Vi è inoltre una spinta verso il mutuo riconoscimento delle certificazioni nazionali e la standardizzazione dei requisiti, in modo da ridurre la frammentazione dei mercati nazionali sul lato della domanda, e verso un regime europeo per la sicurezza degli approvvigionamenti con una serie di garanzie per gli stati membri se acquistano da fornitori UE.

Infine, la Strategia cerca di porsi in modo sinergico con le varie iniziative europee già lanciate dal 2017 in poi, dalla Permanent Structured Cooperation (PESCO) allo European Defence Fund (EDF), fino alle ultime misure quanto a rimborso di donazioni militari europee all’Ucraina e co-finanziamento di acquisto congiunto di munizioni. Proprio rispetto a Kiev, il documento punta ad una cooperazione tecnologica e industriale nella difesa, in primis sui droni, prevedendo un forum annuale UE-Ucraina a partire dal 2024.

Verso un Commissario europeo alla difesa?

Ultimo ma per importanza, la Strategia segna uno spostamento nell’equilibrio tra stati membri e Commissione, e tra quest’ultima e l’Alto Rappresentante, ovvero tra i livelli intergovernativo e comunitario in questo campo. Il documento è l’ultimo passo nella costruzione di un ruolo autonomo della Commissione nel campo della difesa, rispetto sia all’Alto Rappresentante che alla European Defence Agency (EDA). Non a caso prevede l’istituzione di un “Board” consultivo tra stati membri, Alto Rappresentante e Commissione, che però sarà presieduto solo da quest’ultima quando si tratta di gestire l’EDIP e i suoi finanziamenti. Tra l’altro, la gestione di EDIP da parte del Board comprende anche una nuova funzione di programmazione del procurement, incluse le priorità per i finanziamenti UE, che finora è stata fatta dagli stati membri e condivisa solo limitatamente in ambito EDA.

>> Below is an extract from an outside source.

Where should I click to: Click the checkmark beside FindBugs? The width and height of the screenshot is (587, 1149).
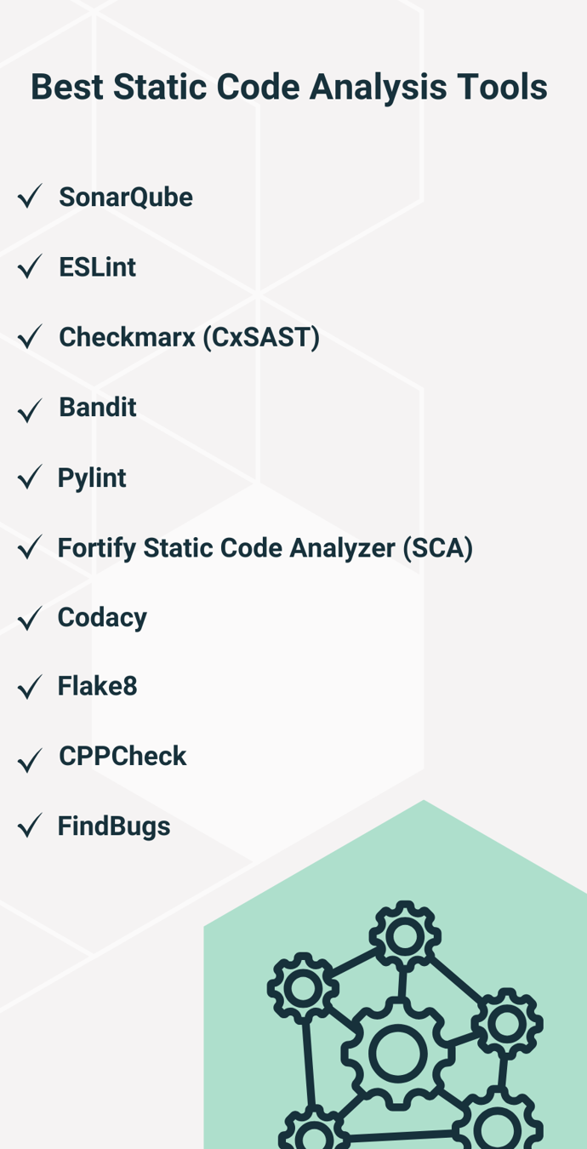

In altre parole, nella pratica si supera definitivamente la logica del Trattato di Lisbona che, dando alla stessa persona il triplo cappello di Vice Presidente della Commissione Europea, Alto Rappresentante per la Politica Estera e di Sicurezza UE e vertice dell’EDA, puntava a far “parlare con una sola voce” l’Unione nel campo della difesa. Questa logica ha retto fino al mandato dell’Alto Rappresentante Federica Mogherini (2014-2019), ma di fatto negli scorsi 5 anni il Commissario Thierry Breton, responsabile per la Direzione Generale Defence Industry and Space, è stata una voce autonoma, forte e di pari importanza (se non maggiore, visto che gestisce un budget complessivo di decine di miliardi di euro) rispetto a quella dell’attuale Alto Rappresentante Joseph Borrell.

Si tratta di un cambio graduale ma strutturale di equilibri e poteri e favore della Commissione, e di determinati Commissari e/o Direzioni Generali, rispetto al quale si inserisce anche il dibattito su un eventuale Commissario europeo alla difesa nella prossima legislatura, che porti avanti come minimo tutto il portafoglio di politiche industriali UE in questo settore. Una dinamica che l’Italia dovrà tenere ben presente nel formulare e attuare la propria strategia per ottenere delle posizioni apicali UE rilevanti per gli interessi nazionali, in seguito all’elezione del nuovo Parlamento Europeo il prossimo giugno.

Un bicchiere pieno a metà

Se il bicchiere della Strategia UE è mezzo pieno, è anche mezzo vuoto. Da un lato, il ruolo assegnato alle forze armate europee nel definire la domanda del mercato della difesa, in primis tramite l’EDA, è troppo limitato rispetto alla preponderanza del rapporto tra  Commissione e industria, e questo squilibrio rischia di portare conseguenze negative.

Dall’altro lato, l’Alleanza atlantica è appena accennata nella strategia, en passant e in un paragrafetto in penultima pagina, riflettendo uno stato dei rapporti NATO-UE non adeguato rispetto alla minaccia russa e alle ambizioni della dichiarazione congiunta 2023 sulla “partnership strategica” tra i due attori.

In ogni caso, il bicchiere c’è ed è mezzo pieno, cosa non scontata due anni fa, e ora sta agli stati membri e alle istituzioni UE continuare a riempirlo di scelte, azioni e investimenti reali.